## Start Records

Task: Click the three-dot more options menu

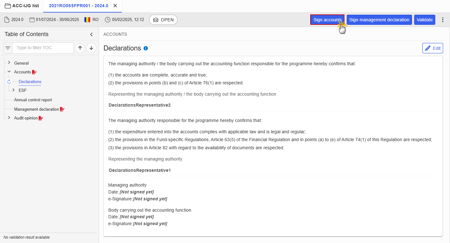Action: tap(443, 20)
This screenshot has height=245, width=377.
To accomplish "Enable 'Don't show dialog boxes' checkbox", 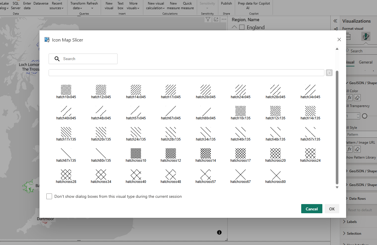I will pyautogui.click(x=49, y=196).
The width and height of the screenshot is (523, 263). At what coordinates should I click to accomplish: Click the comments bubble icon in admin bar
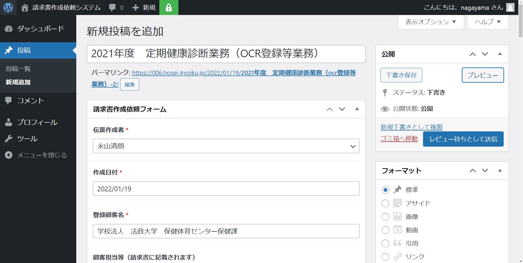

## End Records

_What needs to be done_:
Tally how many lines in the rows above contain the word "screenshot", and give only that number.

_Solution to the problem_:
2